Are Smarter, Safer Roads Good for Us?

It’s not often you hear that congested traffic arteries are good for you. But this is what you find in a thought-provoking recent Op-Ed in the Wall Street Journal on managing traffic problems in an environmentally sustainable way:

Congestion isn’t an environmental problem; it’s a driving problem. If reducing it merely makes life easier for those who drive, then the improved traffic flow can actually increase the environmental damage done by cars, by raising overall traffic volume, encouraging sprawl and long car commutes. A popular effort to curb rush-hour congestion, freeway entrance ramp meters, is commonly seen as good for the environment. But they significantly decrease peak-period travel times—by 10% in Atlanta and 22% in Houston, according to studies in those cities—and lead to increases in overall vehicle volume. In Minnesota, ramp metering increased overall traffic volume by 9% and peak volume by 14%. The increase in traffic volume was accompanied by a corresponding increase in fuel consumption of 5.5 million gallons.

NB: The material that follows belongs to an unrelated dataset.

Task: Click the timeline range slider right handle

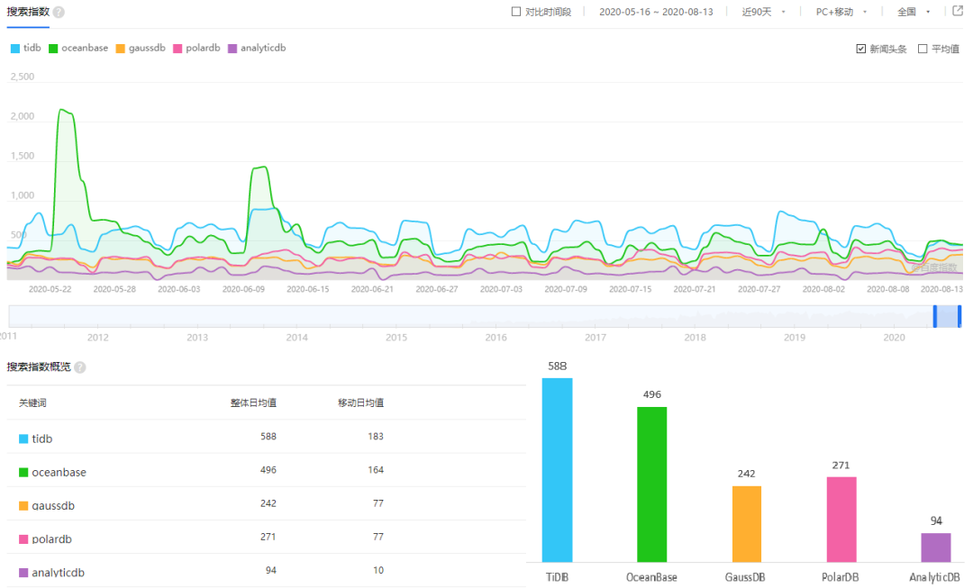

The author, David Owen, goes on to recommend solutions—part pricing and part planned scarcity—to maintain congestion while raising funds and demand for more sustainable urban transportation systems.
This counter-intuitive argument sets a good context for the Interactive Information and Processing Systems conference at the AMS Annual Meeting in Atlanta. Much of Monday’s agenda for IIPS (and other conferences) focuses on the coming age of intelligent transportation—intelligent cars, roadways, and drivers based in part on ingenious means of collecting and using high resolution weather data. You’ll want to get a glimpse of this safer and more efficient future in Paul Pisano’s report on the “Clarus Regional Demonstration” project and other talks Monday starting at 11 a.m.
Because the presentations in Atlanta focus on engineering systems for more roadway efficiency, it would be disconcerting to think of them as contributing to the environmental morass rather than helping to solve it. But that would be an oversimplification of Owen’s essay as well as market-based solution in general. Don’t economists generally tell us that uninhibited flow of information helps balance markets? Better weather information may be the essence of economical solutions to the environmental dilemmas of roadway planning and use.
The talk that addresses congestion from a weather perspective most directly will be Monday afternoon. Ralph Patterson of Utah’s Department of Transportation will discuss results from a study of vehicle speed, spacing, and other factors in winter traffic last year. He also adds in psychological dimensions, looking at the way drivers respond to various forms of weather information. The fast growing state is looking for ways to decrease the $250 million annual costs of traffic congestion. This session should give us a glimpse at the myriad ways meteorologists can help improve an international urban quandary.